From the material below, reproduce exactly the stretch of lines that begins with the line holding "You are a computer-use" and ends with the line holding "Switch to workspace II", skipping the pictures.

Supplied material —
-*-*-

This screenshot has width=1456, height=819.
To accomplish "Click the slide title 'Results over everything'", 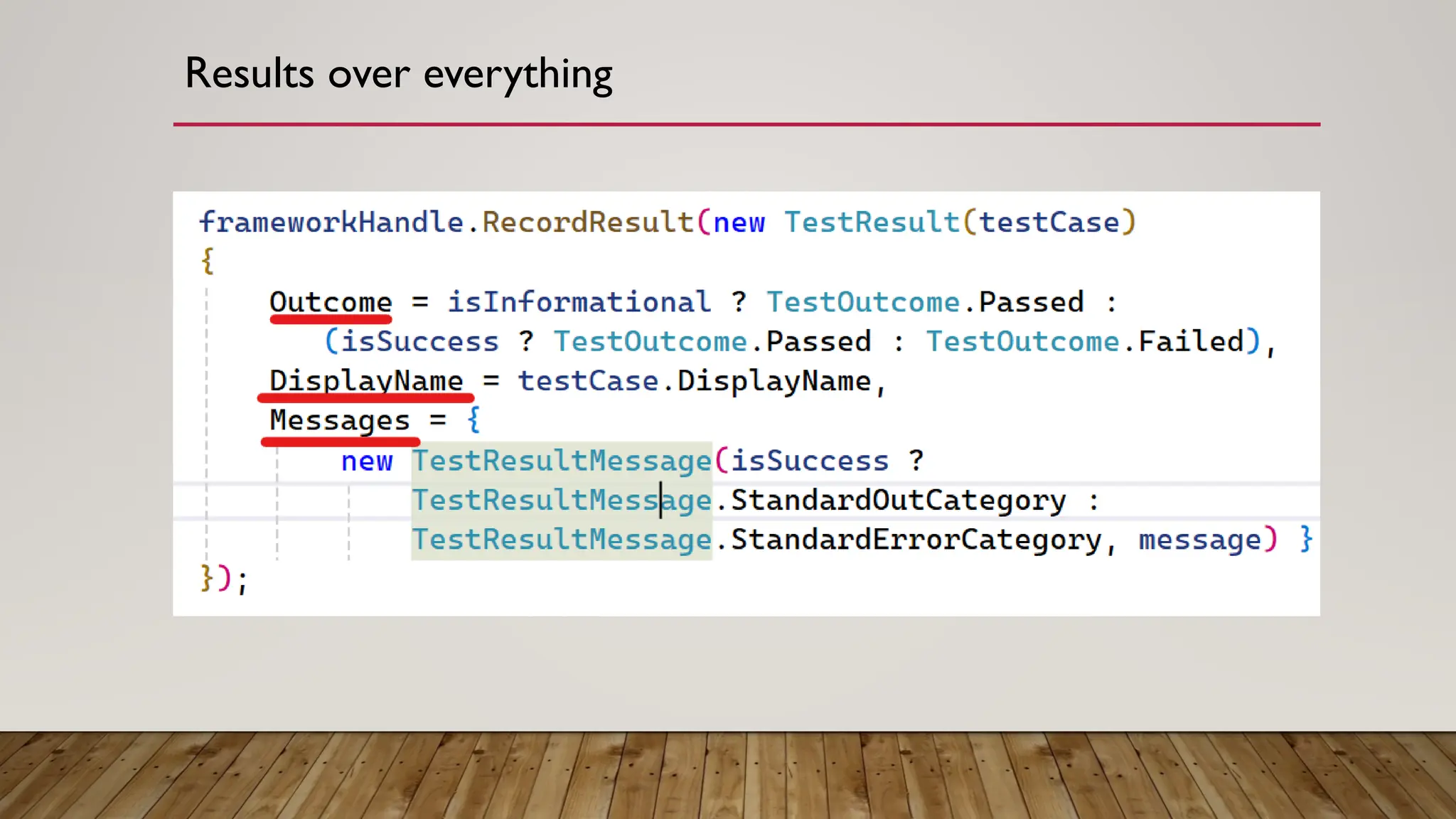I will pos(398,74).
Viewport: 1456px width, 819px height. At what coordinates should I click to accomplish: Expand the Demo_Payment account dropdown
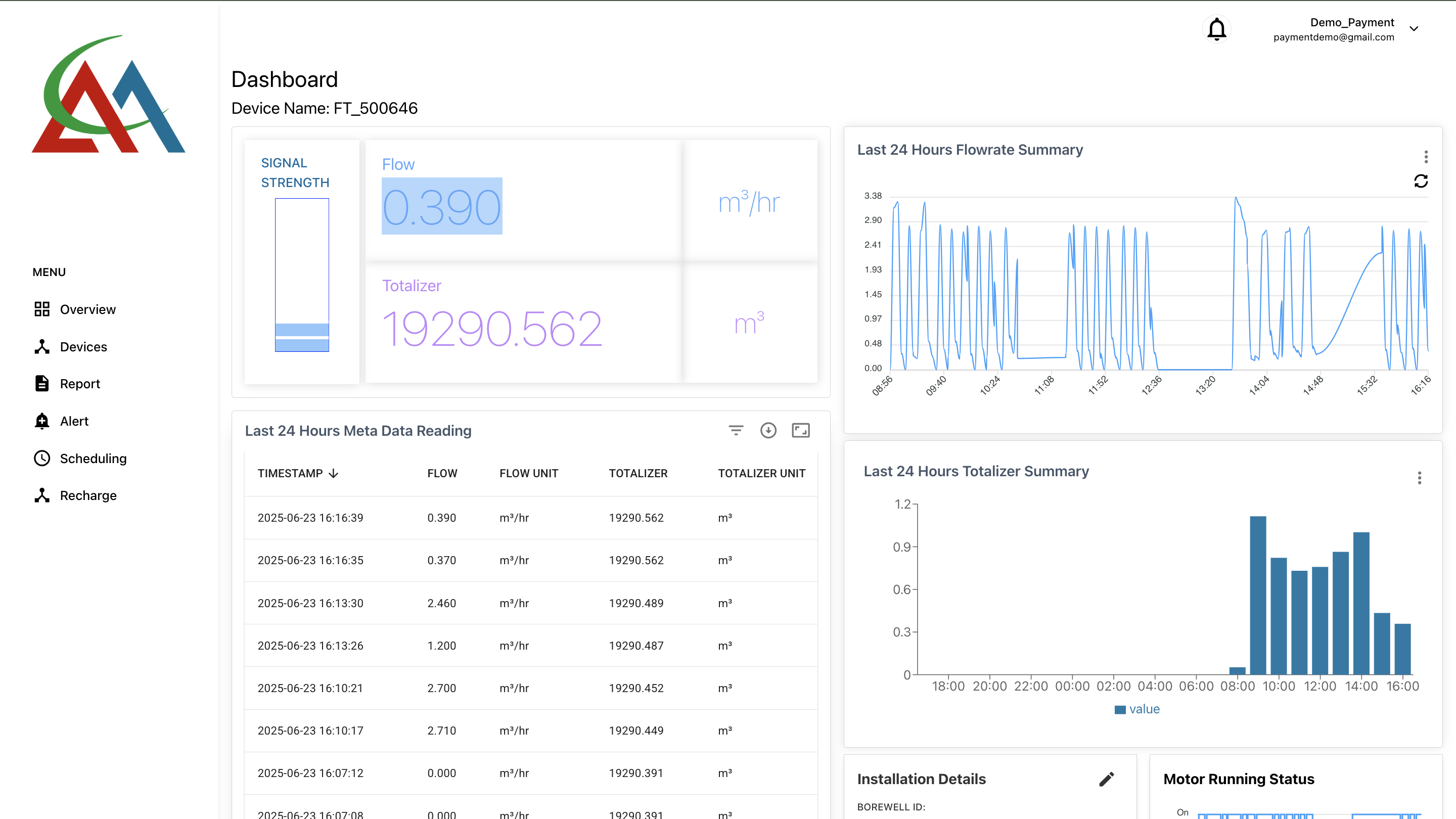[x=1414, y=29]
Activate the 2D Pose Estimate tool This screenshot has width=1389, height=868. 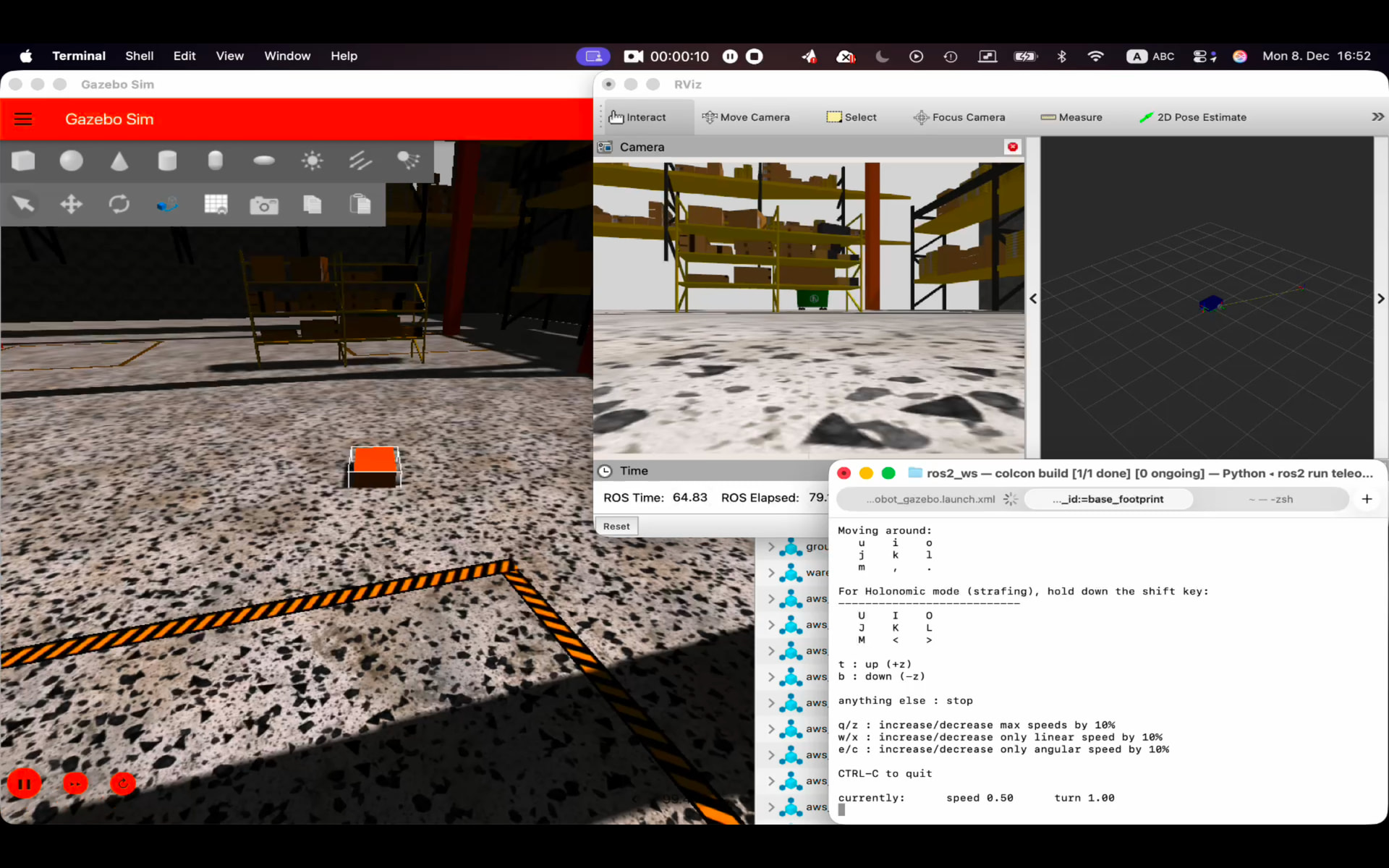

-*-*-

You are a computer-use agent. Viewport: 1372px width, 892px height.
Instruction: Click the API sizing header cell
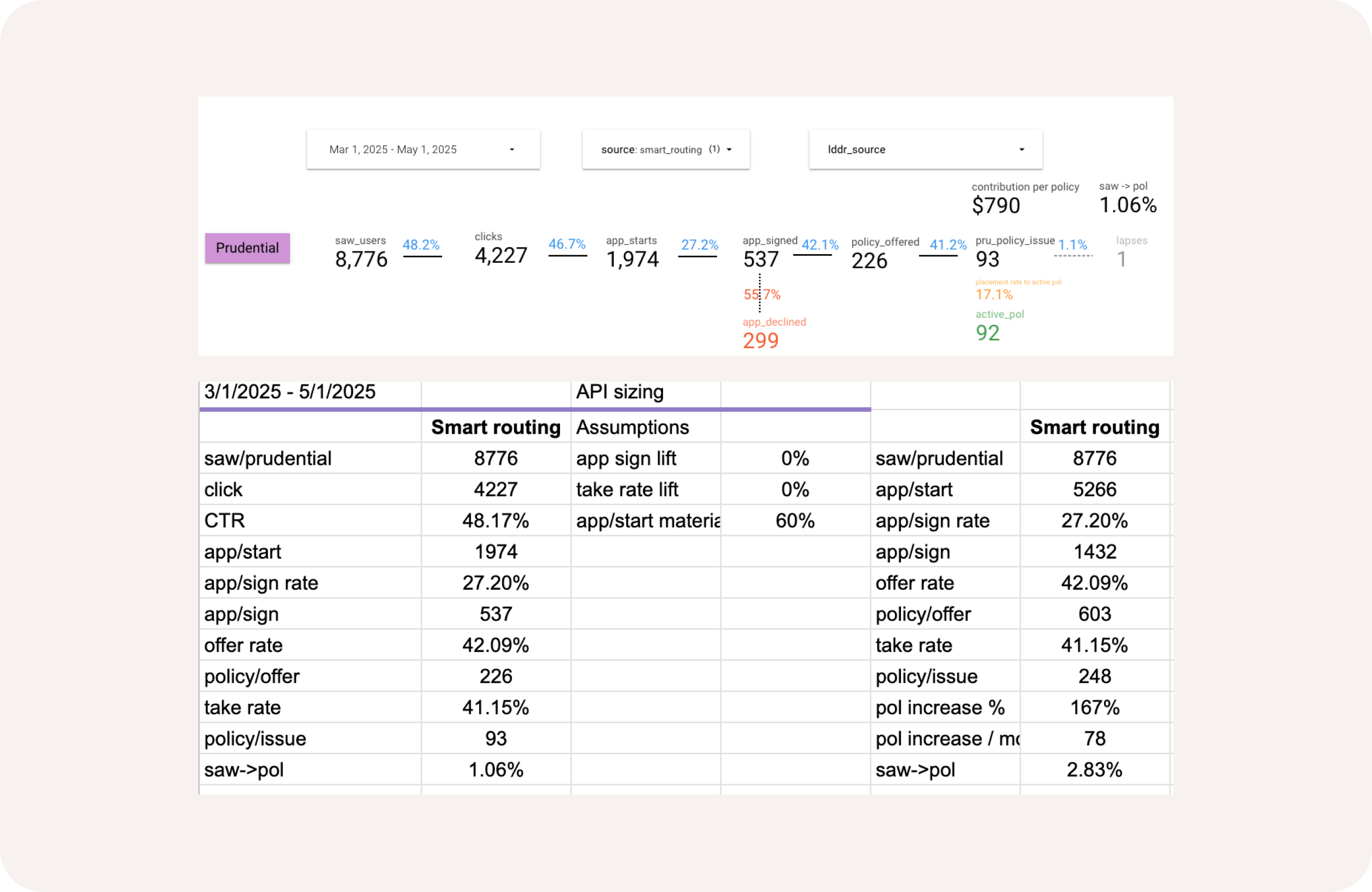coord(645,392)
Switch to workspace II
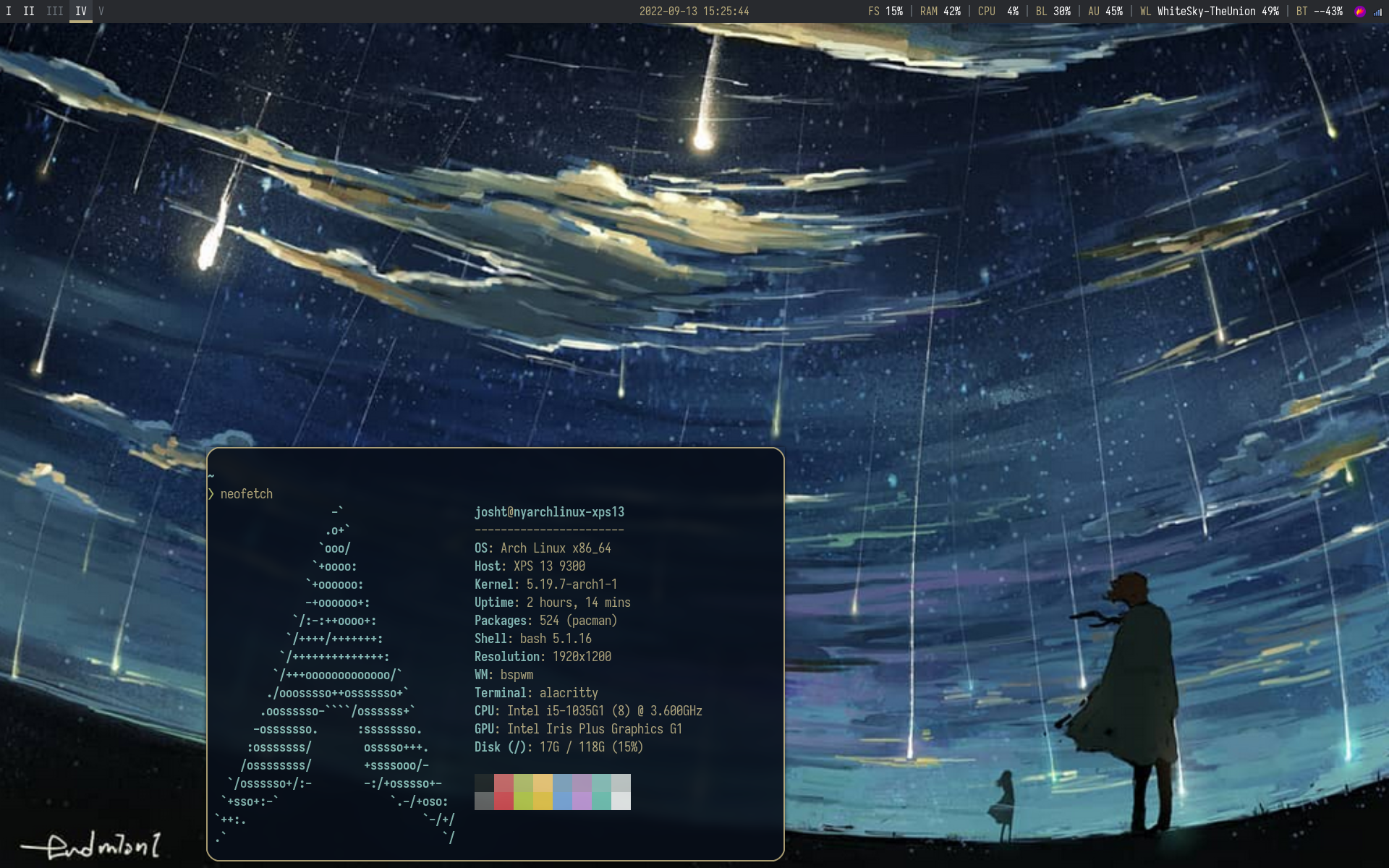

-*-*-

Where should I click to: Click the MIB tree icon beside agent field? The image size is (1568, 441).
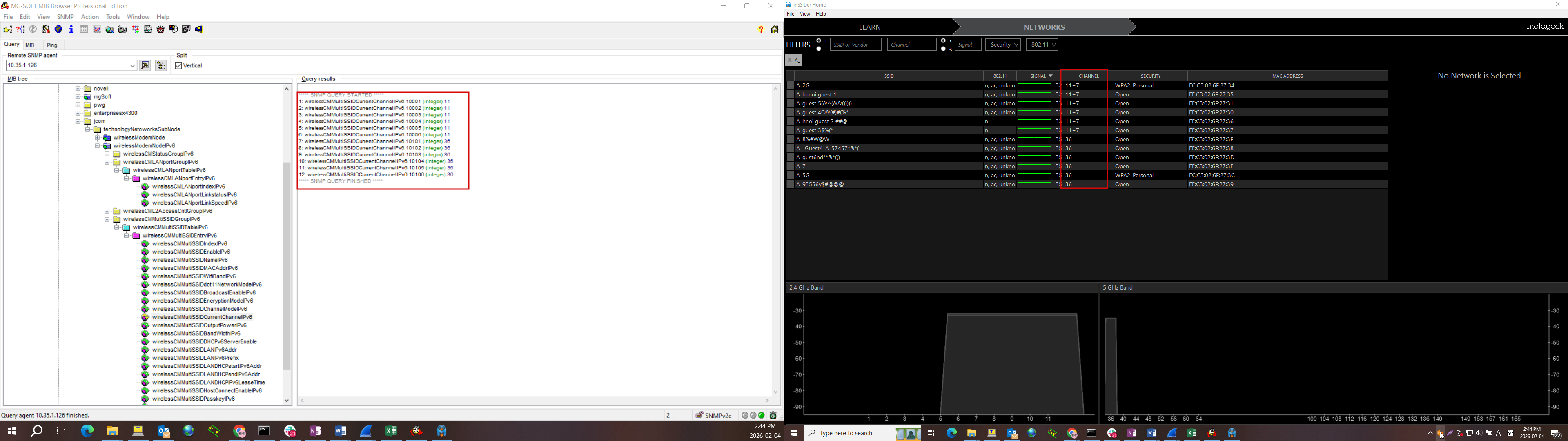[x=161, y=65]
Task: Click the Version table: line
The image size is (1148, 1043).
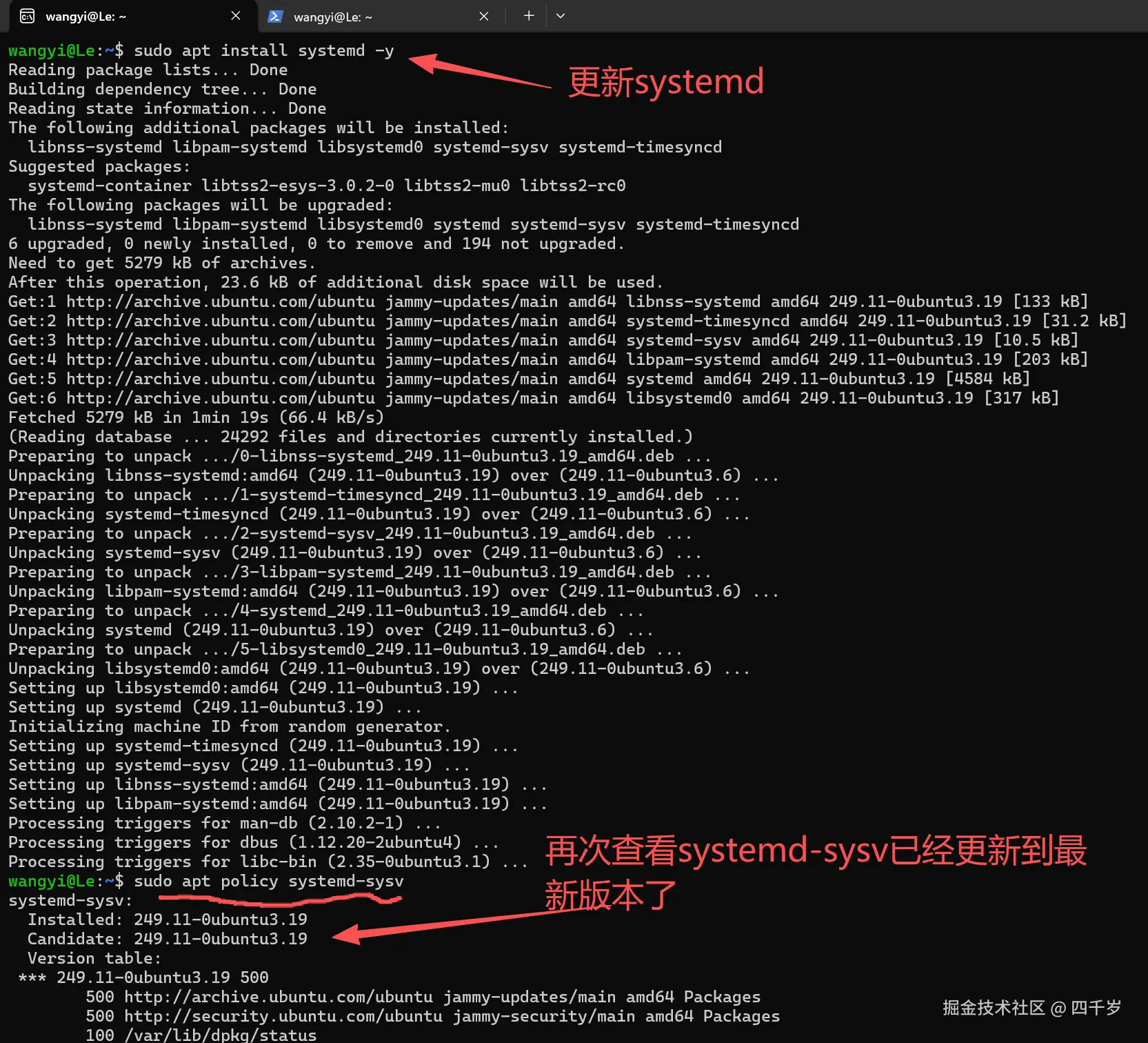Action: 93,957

-*-*-

Completed exercise —
You are a computer-use agent. Viewport: 1372px width, 892px height.
Instruction: Click the API sizing header cell
coord(645,392)
Switch to workspace II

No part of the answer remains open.